La película es divertida, pero también asusta de vez en cuando. Avanza a un ritmo frenético que apenas deja margen para respirar antes de que la siguiente secuencia obligue a nuestro protagonista a colgarse de unas escaleras o a abrirse paso por los túneles de una autopista.
Al idear estos encuentros desagradables, Cregger y su equipo no se limitan a los videojuegos; toman elementos libremente de clásicos del body horror y crean diseños de monstruos creativamente depravados. Resulta sorprendente la rapidez con la que la película deja atrás a los zombis clásicos para centrarse en esas abominaciones biopunk tan inquietantes que Capcom suele reservar para el acto final. Esto demuestra una vez más una comprensión que va más allá de lo superficial: tanto la película como el juego en el que se basa beben tanto de The Thing (hay mucho Carpenter acá, ya desde los sintetizadores de la banda sonora) como de Night of the Living Dead .
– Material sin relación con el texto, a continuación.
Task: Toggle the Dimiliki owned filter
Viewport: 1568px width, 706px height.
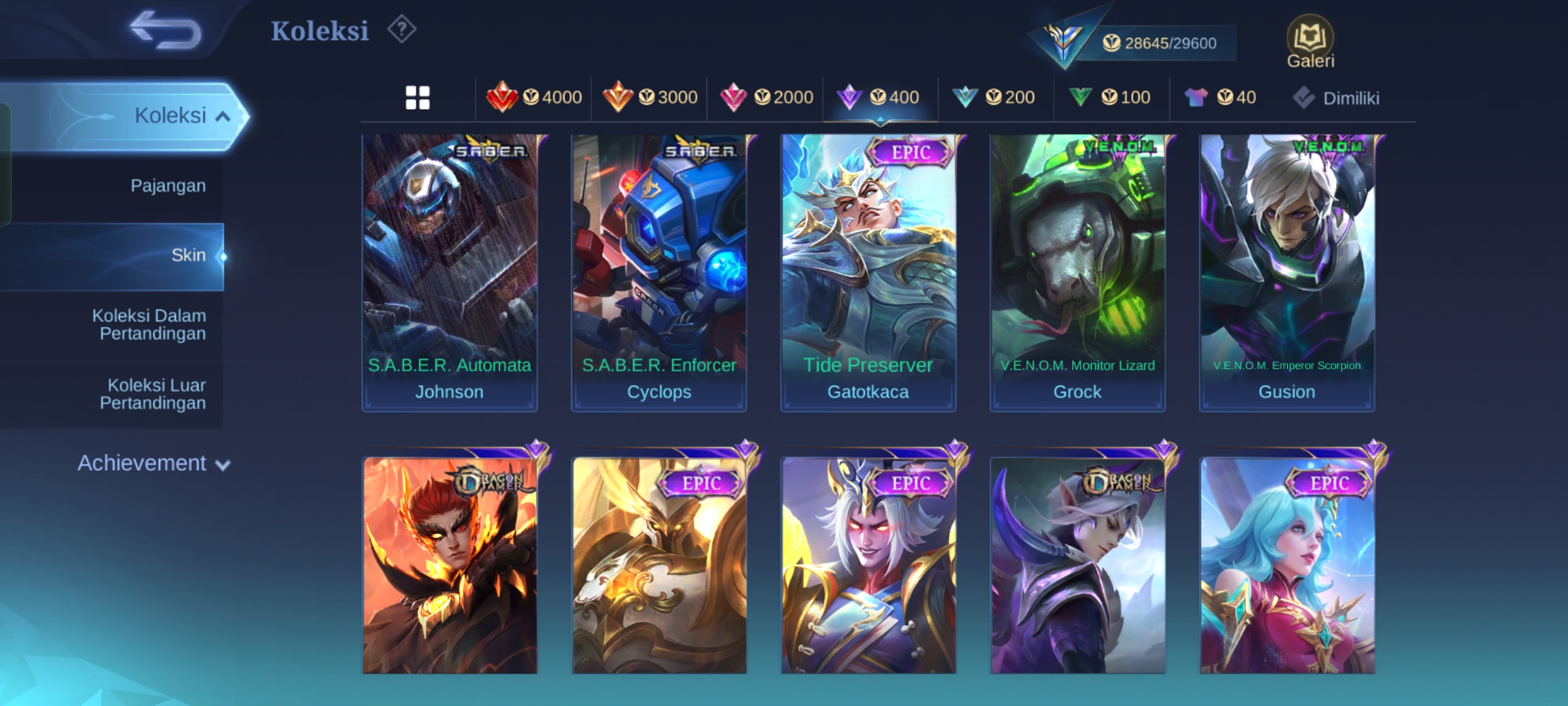Action: pos(1336,98)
Las espeluznantes criaturas captan la esencia de Resident Evil al tiempo que aportan algo novedoso, haciendo que la película se perciba más como una nueva entrega de la saga que como un remake mediocre que se limita a repetir los momentos más icónicos. Cregger y Hatten evitan la nostalgia fácil o las escenas que parecen juegos de niños con figuras de acción, optando en su lugar por crear sus propios momentos de terror.
Eso no significa que falten guiños y referencias para los entendidos; al fin y al cabo, la película está estructurada como los juegos, incluyendo la búsqueda desesperada de munición suelta. Sin embargo, la carnicería resulta igual de efectiva tanto para los neófitos como para aquellos que han completado la saga de videojuegos.

Si hay un elemento que desentona ligeramente en Resident Evil (2026), es el final de la película. Sin entrar en spoilers, cabe decir que, a medida que Bryan se acerca a su destino, la atmósfera se torna más sombría hasta desembocar en un clímax sorprendente y que raya en el cinismo.
Pero antes de eso hay más de una hora suculenta que confirman a Cregger como el nuevo Jordan Peele en esto de inquietar plateas.
¿Quién iba a decir que solo se necesitaba a Austin Abrams largando insultos y puteadas para hacer una divertida y muy buena película?